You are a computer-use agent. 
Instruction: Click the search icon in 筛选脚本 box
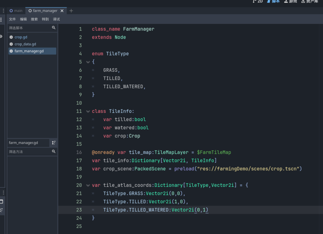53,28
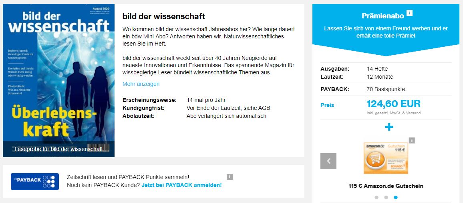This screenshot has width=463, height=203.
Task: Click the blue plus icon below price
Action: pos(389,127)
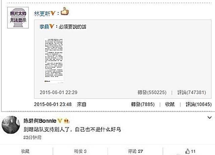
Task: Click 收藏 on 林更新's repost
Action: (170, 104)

- **Exercise directions**: Everything in the records must be transcribed exactly, except the pictures, which are left out.

- **Solution for this exercise**:
You are a computer-use agent. 
Instruction: Click the search icon in 筛选脚本 box
53,28
This screenshot has width=463, height=203.
Task: Click the blue plus icon below price
Action: pos(389,127)
Task: Click 收藏 on 林更新's repost
Action: (170, 104)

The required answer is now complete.